Transformation is one of the most important and useful techniques for working with XML. To transform XML is to change its structure, its markup, and perhaps its content into another form. A transformed document may be subtly altered or profoundly changed. The process is carefully shaped with a configuration document variously called a stylesheet or transformation script.

There are many reasons to transform XML. Most often, it is to extend the reach of a document into new areas by converting it into a presentational format. Alternatively, you can use a transformation to alter the content, such as extracting a section, or adding a table of numbers together. It can even be used to filter an XML document to change it in very small ways, such as inserting an attribute into a particular kind of element.

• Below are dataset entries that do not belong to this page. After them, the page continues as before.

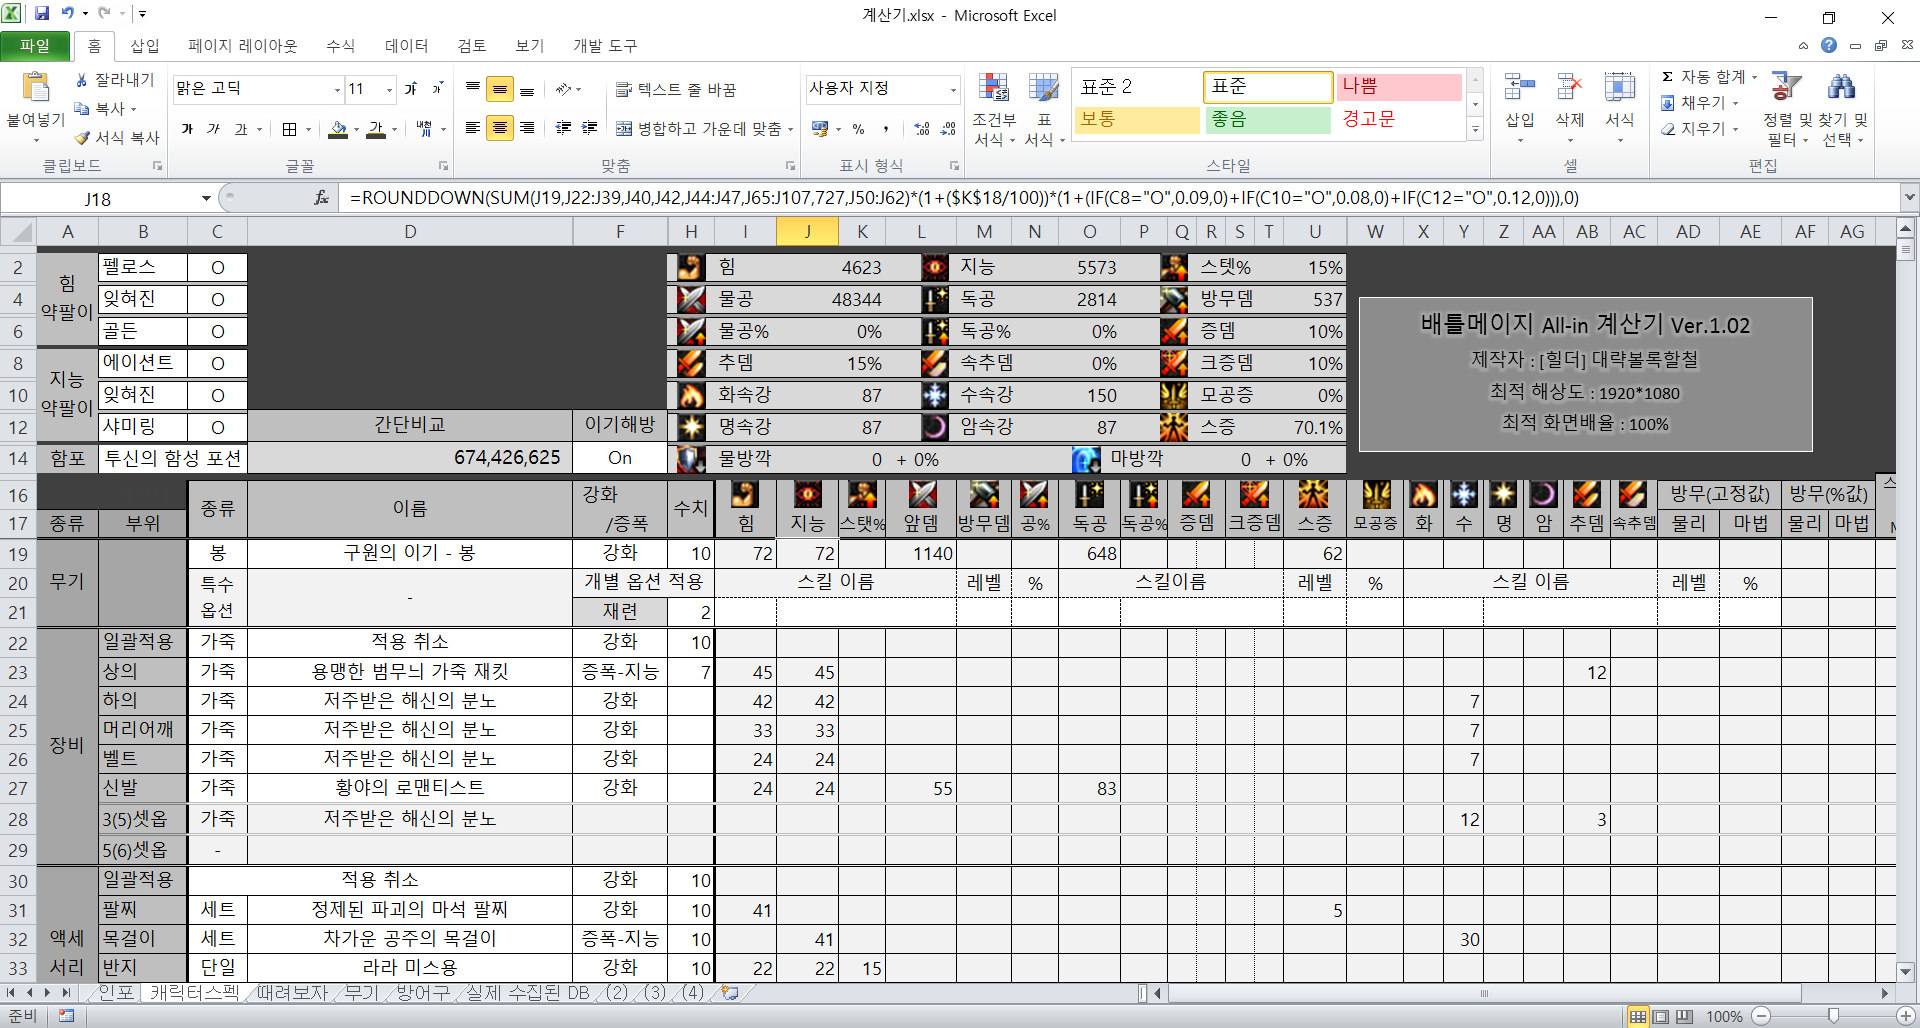Click the Fill color paint bucket icon
This screenshot has height=1028, width=1920.
[x=338, y=129]
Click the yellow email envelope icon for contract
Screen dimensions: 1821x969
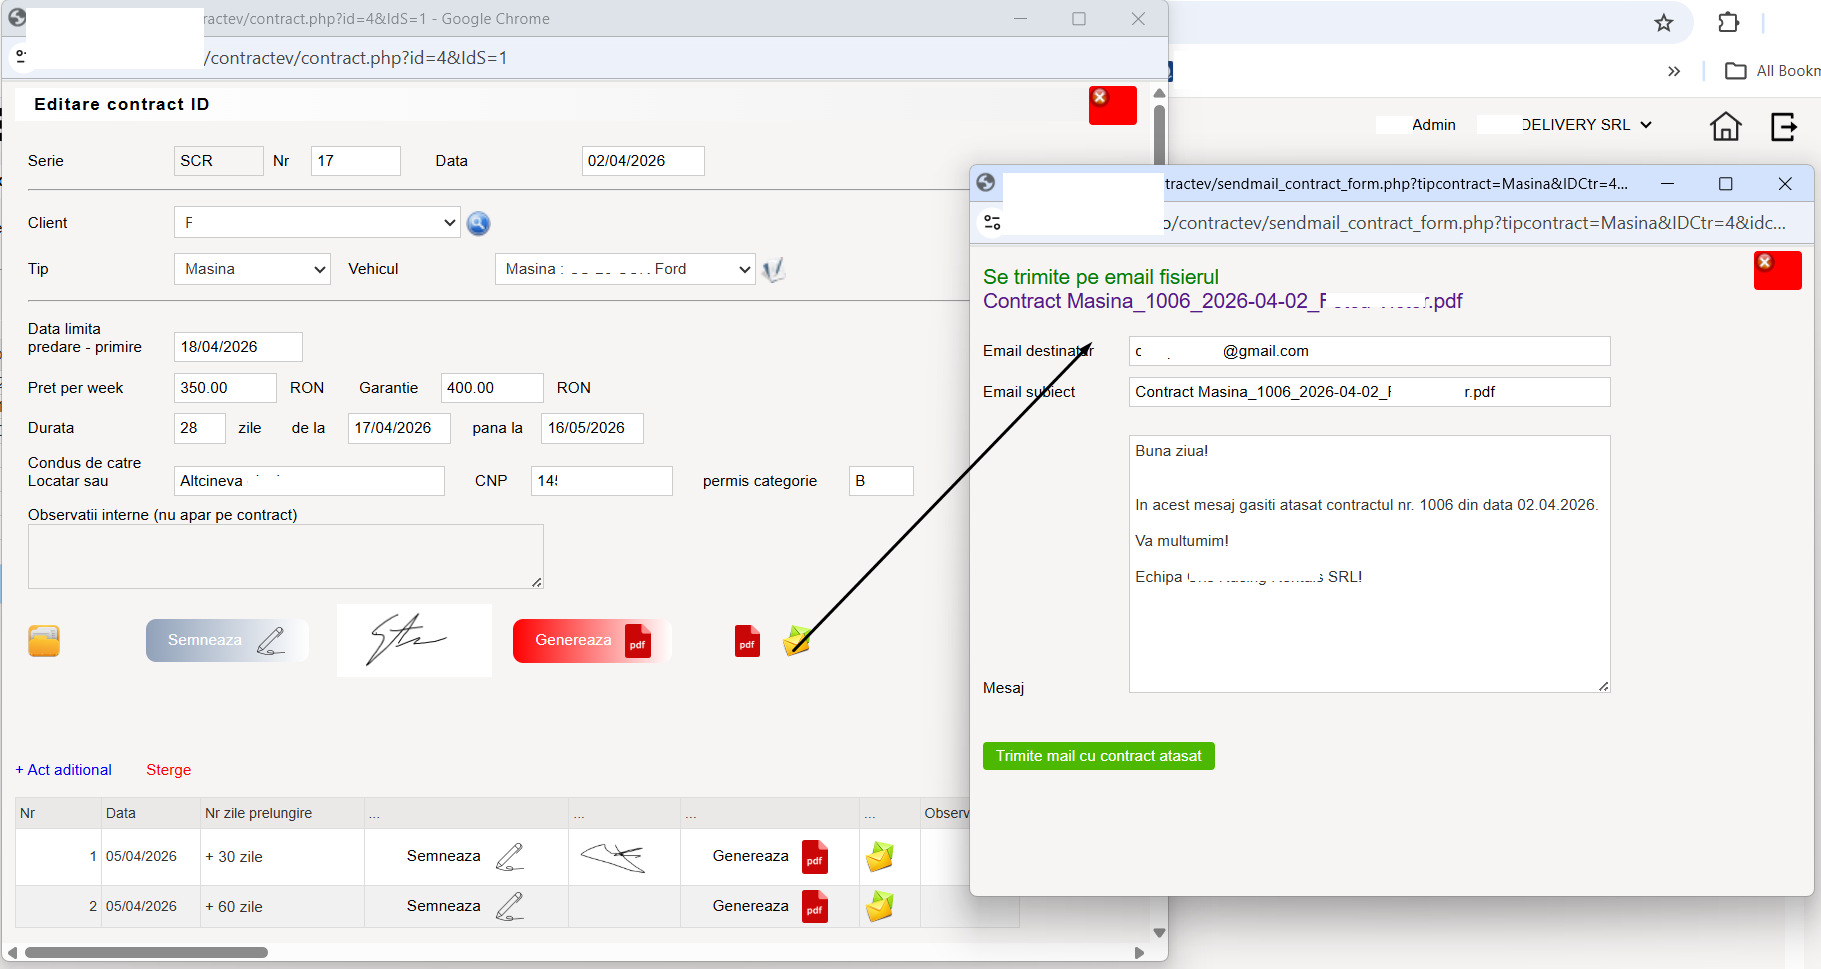(x=797, y=640)
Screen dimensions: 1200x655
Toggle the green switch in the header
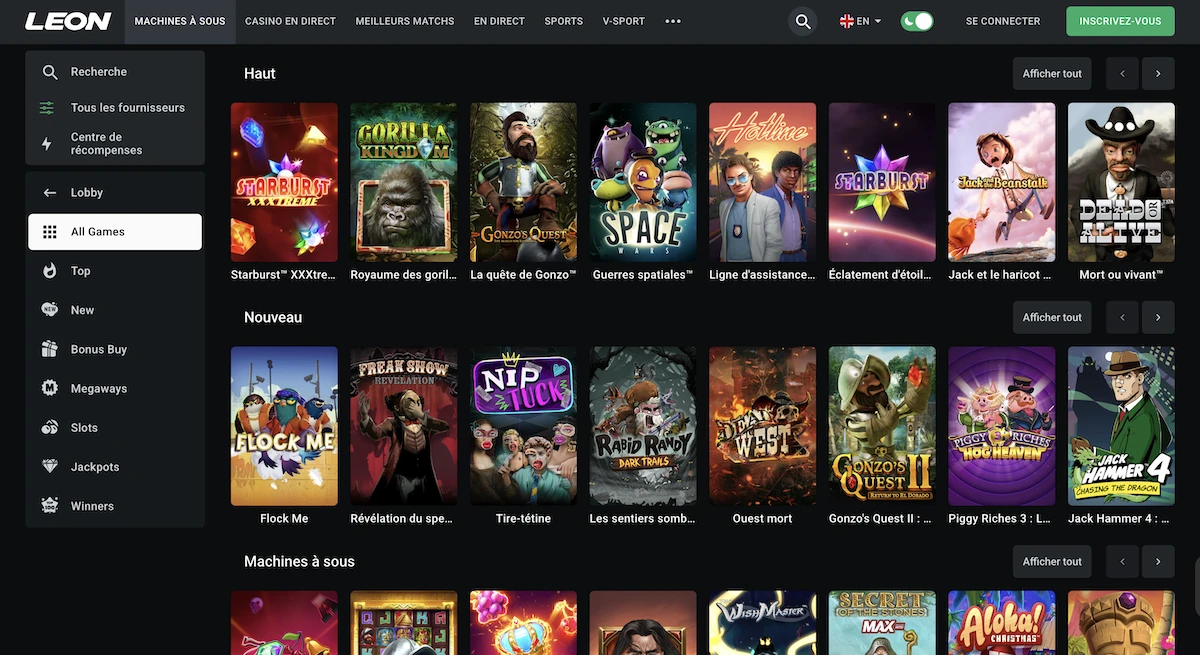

Some uses of transformation are:

  • Changing a non-presentational application such as DocBook into HTML for display as web pages.

  • Formatting a document to create a high-quality presentational format like PDF, through the XSL-FO path.

  • Changing one XML vocabulary to another, for example transforming an organization-specific invoice format into a cross-industry format.

  • Extracting specific pieces of information and formatting them in another way, such as constructing a table of contents from section titles.

  • Changing an instance of XML into text, such as transforming an XML data file into a comma-delimited file that you can import into Excel as a spreadsheet.

  • Reformatting or generating content. For example, numeric values can be massaged to turn integers into floating point numbers or Roman numerals as a way to create your own numbered lists or section heads.

  • Polishing a rough document to fix common mistakes or remove unneeded markup, preparing it for later processing.

They may seem like magic, but transformations are a very powerful and not too complicated way to squeeze more use out of your XML.